The use of recombinant insulin
The way of use of recombinant insulin can be improved by changing its amino acid sequence and creating analogues, such as insulin aspart and insulin glargine. Insulin aspart is a fast response analogue, structural different only on the substitution of aspartic acid for proline at position 28 on the B chain (Tamas et al., 2001). Insulin aspart can increase in serum concentration 2.3 times higher and in less than half the time than human insulin (Kaku, Matsuda, Urae, & Irie, 2000). On the other hand, insulin glargine is a long-acting analogue, structural different from human insulin by 3 amino acids, in which asparagines at position 21 of A chain is replaced by glycine and 2 arginines are added to the carboxyl terminal at position 31 and 32 of the B chain. This can shift the isoelectric point from pH5.4 to pH7.0, and making relatively less soluble at the injection site (Wang, Carabino, & Vergara, 2003). Consequently, body absorption of insulin glargine becomes delay and prolongs the duration of effect in order to provide constant supply of insulin over 24 hours after each injection (Campbell, White, Levien, & Baker, 2001).
Abuse of recombinant insulin
Insulin can be abused (doping) by professional athletes because it may improve performance by increasing protein synthesis and glucose uptake and storage (Erotokritou & Holt, 2010). On the other hand, insulin dependent diabetics have an increased incidence of a psychiatric disorder such as depression, anxiety, or euphoria. Even though, some of individuals who are not diabetic may inject insulin to induce euphoria. Nowadays, the majority of insulin dependent patients are treated with recombinant human insulin; however hypoglycaemia may appear in those patients (Graham, Evans, Davies, & Baker, 2008). Although the recombinant human insulin is a successful genetic product for insulin dependent patients, the use of such product should be carefully monitored. Insulin derivatives must continue to be evaluated in order to ensure their proper usage.

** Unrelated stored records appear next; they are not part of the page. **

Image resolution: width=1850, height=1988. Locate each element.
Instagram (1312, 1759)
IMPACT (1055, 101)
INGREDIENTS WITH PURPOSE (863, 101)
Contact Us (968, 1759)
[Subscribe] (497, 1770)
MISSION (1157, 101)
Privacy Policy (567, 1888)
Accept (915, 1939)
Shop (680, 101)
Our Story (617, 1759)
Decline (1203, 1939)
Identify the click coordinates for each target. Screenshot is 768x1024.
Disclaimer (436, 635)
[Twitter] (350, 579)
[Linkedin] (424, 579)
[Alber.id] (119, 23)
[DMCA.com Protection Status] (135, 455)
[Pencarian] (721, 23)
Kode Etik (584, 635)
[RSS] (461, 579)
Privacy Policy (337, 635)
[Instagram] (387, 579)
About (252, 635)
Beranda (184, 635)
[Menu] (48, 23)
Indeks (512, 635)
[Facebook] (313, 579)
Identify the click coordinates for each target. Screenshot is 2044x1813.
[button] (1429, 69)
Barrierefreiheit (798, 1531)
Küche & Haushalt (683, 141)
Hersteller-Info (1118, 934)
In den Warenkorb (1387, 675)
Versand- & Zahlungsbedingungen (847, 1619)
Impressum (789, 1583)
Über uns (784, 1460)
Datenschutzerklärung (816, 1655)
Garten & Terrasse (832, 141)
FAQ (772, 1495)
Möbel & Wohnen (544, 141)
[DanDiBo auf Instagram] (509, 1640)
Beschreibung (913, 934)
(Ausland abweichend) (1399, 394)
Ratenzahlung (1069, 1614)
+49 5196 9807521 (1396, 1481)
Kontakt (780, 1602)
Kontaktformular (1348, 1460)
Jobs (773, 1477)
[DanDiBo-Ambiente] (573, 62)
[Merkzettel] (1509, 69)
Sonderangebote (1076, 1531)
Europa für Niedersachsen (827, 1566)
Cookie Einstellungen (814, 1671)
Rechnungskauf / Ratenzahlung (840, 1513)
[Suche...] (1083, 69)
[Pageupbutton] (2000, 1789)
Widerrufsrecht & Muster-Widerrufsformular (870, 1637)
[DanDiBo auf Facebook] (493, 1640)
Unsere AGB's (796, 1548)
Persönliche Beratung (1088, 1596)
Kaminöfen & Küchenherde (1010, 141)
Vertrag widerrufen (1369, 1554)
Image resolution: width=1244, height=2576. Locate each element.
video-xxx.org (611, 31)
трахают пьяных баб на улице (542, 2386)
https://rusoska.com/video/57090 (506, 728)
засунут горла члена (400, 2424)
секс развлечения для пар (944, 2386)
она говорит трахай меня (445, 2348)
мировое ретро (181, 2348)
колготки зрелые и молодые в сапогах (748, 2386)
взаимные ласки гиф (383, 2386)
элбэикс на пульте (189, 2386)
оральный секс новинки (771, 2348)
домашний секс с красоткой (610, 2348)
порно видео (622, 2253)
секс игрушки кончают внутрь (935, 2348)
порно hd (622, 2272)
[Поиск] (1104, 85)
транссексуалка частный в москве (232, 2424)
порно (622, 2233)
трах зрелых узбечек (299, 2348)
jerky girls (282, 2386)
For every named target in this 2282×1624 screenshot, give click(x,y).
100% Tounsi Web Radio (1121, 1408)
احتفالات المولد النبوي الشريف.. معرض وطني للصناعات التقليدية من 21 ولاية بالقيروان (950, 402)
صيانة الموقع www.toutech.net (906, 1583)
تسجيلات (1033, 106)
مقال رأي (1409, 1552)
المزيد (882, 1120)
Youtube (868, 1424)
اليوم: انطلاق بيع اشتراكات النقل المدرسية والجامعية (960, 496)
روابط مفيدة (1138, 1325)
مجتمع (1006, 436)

Detection method of recombinant insulin
As insulin regulates glucose metabolism in our body, we can measure blood glucose level in order to monitor diabetic patients of proper use of insulin analogues. On the other hand, for insulin misuse in sport, we can measure insulin and C-peptide (connecting peptide, the by-product of the conversion of proinsulin to insulin) in serum as indirect markers by immunoassays such as Enzyme Amplified Sensitivity Immunoassy (EASIA) (Abellan et al., 2009).